■ WHAT YOU NEED TO DO ■
Copy the data from the line containing "Locate an element" through the line containing "tree-row-main-camera: Main Camera", both lines included, and write them out exactly as they stand.

■ TASK INPUT ■
------

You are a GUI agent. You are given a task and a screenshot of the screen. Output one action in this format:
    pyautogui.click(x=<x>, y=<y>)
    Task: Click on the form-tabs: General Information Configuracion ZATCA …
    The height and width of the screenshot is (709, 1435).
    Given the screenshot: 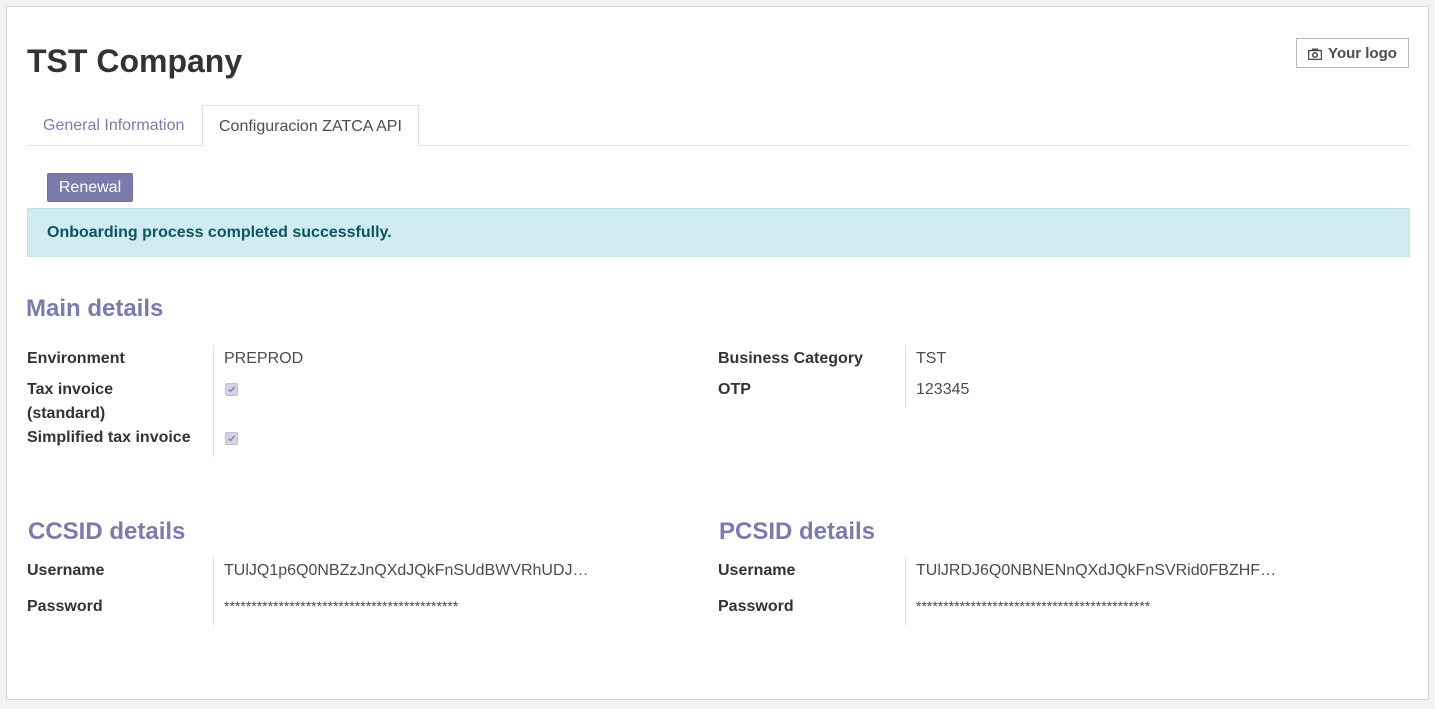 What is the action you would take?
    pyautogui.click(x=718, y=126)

------

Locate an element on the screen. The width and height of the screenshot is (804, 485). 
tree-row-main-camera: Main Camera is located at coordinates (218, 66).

------

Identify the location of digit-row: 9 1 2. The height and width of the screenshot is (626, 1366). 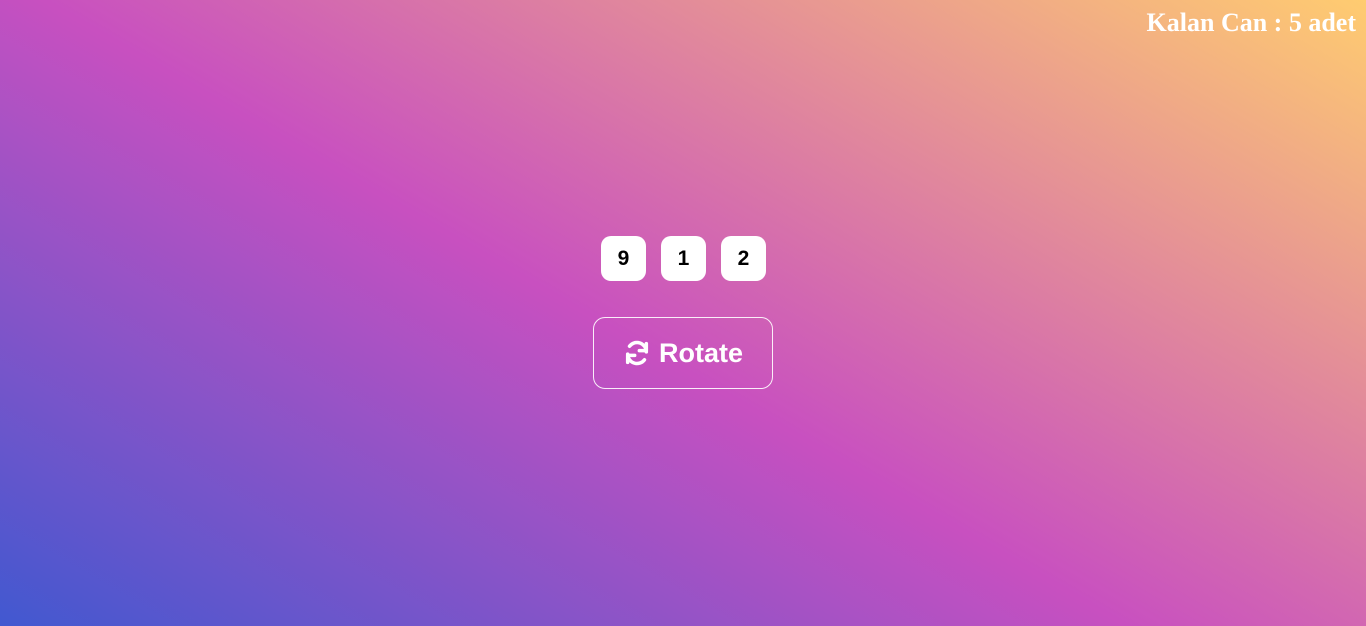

------

■ RESULT OF THIS TASK ■
Locate an element on the screen. The width and height of the screenshot is (804, 485). 
tree-row-main-camera: Main Camera is located at coordinates (218, 66).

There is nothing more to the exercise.